- _TASK DETAILS_
Go through the entries below and return every line that contains "layout".
● ● ● ● ● ● ●
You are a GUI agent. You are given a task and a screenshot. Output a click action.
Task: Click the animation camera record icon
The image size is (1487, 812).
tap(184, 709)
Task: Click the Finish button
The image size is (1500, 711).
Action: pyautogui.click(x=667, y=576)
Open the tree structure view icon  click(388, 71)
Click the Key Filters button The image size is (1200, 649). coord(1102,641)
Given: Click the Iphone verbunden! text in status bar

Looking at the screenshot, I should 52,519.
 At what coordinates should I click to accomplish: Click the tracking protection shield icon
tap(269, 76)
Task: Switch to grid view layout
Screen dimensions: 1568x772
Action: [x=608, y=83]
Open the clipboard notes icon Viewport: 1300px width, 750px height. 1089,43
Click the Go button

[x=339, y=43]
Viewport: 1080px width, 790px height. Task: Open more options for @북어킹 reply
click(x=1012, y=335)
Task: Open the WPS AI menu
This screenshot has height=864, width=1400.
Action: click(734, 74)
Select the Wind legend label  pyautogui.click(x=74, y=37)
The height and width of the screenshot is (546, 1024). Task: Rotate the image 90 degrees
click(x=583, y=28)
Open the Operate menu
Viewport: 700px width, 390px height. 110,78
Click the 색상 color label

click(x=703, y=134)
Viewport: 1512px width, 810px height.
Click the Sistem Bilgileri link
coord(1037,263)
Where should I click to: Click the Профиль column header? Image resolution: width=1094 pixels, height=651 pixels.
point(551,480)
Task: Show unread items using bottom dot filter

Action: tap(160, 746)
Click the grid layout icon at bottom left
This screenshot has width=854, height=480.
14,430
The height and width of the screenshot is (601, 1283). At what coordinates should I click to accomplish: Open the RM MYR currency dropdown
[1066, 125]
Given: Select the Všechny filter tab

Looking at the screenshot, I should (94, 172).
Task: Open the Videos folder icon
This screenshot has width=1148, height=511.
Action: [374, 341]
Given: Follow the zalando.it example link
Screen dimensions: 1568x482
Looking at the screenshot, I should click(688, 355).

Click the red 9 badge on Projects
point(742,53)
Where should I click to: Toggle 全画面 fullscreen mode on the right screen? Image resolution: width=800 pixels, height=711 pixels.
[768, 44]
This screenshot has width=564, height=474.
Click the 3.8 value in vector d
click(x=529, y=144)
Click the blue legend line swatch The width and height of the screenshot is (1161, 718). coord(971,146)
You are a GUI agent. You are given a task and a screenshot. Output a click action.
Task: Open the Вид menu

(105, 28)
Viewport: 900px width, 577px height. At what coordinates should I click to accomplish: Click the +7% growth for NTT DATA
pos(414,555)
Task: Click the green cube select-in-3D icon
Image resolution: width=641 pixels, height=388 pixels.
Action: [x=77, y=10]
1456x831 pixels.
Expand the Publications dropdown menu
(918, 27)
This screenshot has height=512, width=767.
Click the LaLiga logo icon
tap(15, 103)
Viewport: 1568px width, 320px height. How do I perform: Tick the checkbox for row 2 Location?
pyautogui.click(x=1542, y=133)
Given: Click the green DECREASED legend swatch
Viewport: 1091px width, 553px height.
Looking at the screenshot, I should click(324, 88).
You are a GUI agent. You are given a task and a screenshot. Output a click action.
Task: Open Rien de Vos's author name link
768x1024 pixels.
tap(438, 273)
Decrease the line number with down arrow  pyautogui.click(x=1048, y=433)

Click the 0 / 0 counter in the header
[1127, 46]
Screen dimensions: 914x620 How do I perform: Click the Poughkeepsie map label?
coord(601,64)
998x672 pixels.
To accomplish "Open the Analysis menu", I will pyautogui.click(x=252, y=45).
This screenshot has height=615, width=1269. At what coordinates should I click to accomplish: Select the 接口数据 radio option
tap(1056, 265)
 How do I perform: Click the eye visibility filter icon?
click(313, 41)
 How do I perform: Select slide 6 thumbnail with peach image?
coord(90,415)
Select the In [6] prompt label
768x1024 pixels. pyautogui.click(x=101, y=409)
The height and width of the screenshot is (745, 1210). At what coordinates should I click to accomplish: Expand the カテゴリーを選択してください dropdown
● ● ● ● ● ● ●
- _ANSWER BOX_
Task: Switch to grid view layout
Click the grid layout icon at bottom left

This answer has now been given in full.